#2 the resurected

354 24 24
                                    

Yanılıyor olamam değil mi? Geçen yıl Levi-san trafik kazasında ölmüştü. Evet. Hatta cenazesine bile gitmiştik. Onu gömdükleri yeri bile hatırlıyorum. Kendine gel Eren. Sadece başkasıyla karıştırdın hepsi bu. Hem onun Levi-san olduğundan nasıl bu kadar eminim ki yüzünü tam göremedim. Aptal Eren.

Bazen saçmalıyorum gerçekten kafamı kaldırdım ve tekrardan köprüye baktım. Her ne kadar karanlık olsa da caddedeki sokak lambasının ışığının bir kısmı köprüyü alıyor ve görünmesini sağlıyordu.

Ne?
Kimse yok mu?
Daha az önce buradaydı. Onu gördüme eminim. Belki de çoktan gitmiştir. Ama anında terk etmesi biraz tuhaf. Belki de olimpiyat koşucusu falandır. Saçma

Evin yolunu tutmuştum. Bütün vücudum titriyordu. Nedense içimi bir korku kaplamıştı.

Sadece çok ders çalışmaktandır eminim.

Çantamın dış cebinden evin anahtarını çıkardım. Eve girdim. Çoktan yatmışlar mı? İçeri geçtim. İçeri girmemle birlikte annemin tokatının da bir güzel tadına bakmış oldum.

"Ah! Anne bu ne içindi!"

Ağlıyordu. Yüzü kıpkırmızıydı. Şimdi ağlamaya başlamış olamaz değil mi? Önceden de mi ağlamıştı?

"Aptal! (Burnunu çeker) saatin kaç olduğundan haberin var mı senin?!"

Gerçekten de o kadar geç olmuş muydu?

"Seni...(Derin bir nefes alır) ne kadar merak ettim farkında mısın?!"

Çantamı here bıraktım ve ellerimi anneme sardım. Çok meraklandırmışım gerçekten ha? Bu kadar merak edeceğini düşünmemiştim. Hatta beni sallamazlar diye düşündüm. Olabildiğince kokusunu içime çektim.

"Özür dilerim anne, birdahaki sefere daha dikkatli olucam söz veriyorum."

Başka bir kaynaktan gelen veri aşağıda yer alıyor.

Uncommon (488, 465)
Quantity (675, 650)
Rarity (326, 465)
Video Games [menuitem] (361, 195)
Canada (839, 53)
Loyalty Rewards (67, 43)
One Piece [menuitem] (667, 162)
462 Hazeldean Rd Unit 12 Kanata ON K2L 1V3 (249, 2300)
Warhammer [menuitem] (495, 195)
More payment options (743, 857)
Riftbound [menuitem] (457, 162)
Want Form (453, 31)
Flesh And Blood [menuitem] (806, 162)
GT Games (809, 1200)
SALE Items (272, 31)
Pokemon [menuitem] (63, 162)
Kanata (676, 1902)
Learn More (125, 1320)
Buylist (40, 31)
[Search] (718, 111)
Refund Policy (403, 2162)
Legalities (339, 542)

Annem elerini saçımda gezdirdi bir süre.

Rahatlatıcı ve huzur verici...

"Herneyse bu kadar sulu gözlülük yeter yemeğini hazırladım mutfakta nerde yemek istersin oraya götüreyim.

"Aslında... Anne seninle konuşmak istediğim bir şey var bugün içerde yiyebilir miyim?!"

İçeriden mutfağa sesimin gitmesi için bağrıyordum.

"Pekala o zaman içeri getiriyorum."

Annem bir süre sonra tepsiye koyduğu yemeği içeri getirdi ve masaya koydu. İştah kabartıcı duruyor. Her konuda annemi geçebilirsiniz ama yemek konusunda asla. Onun yemekleri efsane. Şanlıyım ha?

"Babam hala işten dönmedi mi?

"Çoktan döndü çok yorgundu yemekten sonra hemen yattı."

"Anladım."

Uzun bir sessizlik oldu bir süre sonra bu sessizliği bozan ise annem olmuştu.

"Eren... Benimle ne konuşacaktın? Kötü bişey  mi oldu?"

Bir an konuya nasıl giriceğimi bilemedim. Anlatmalı mıydım gerçekten? Bir şey olmayacak mıydı? Beni ciddiye alır mıydı ki?

"Ah...(iç çekerek) anne aslında kurstan eve dönüyordum ve köprüde birini gördüm. Şey... çok emin değilim ama Levi-san'a benzettim. Acaba kafam çok mu meşgul? Son zamanlarda hep böyle oluyor birilerini Levi-san'a benzetip duruyorum.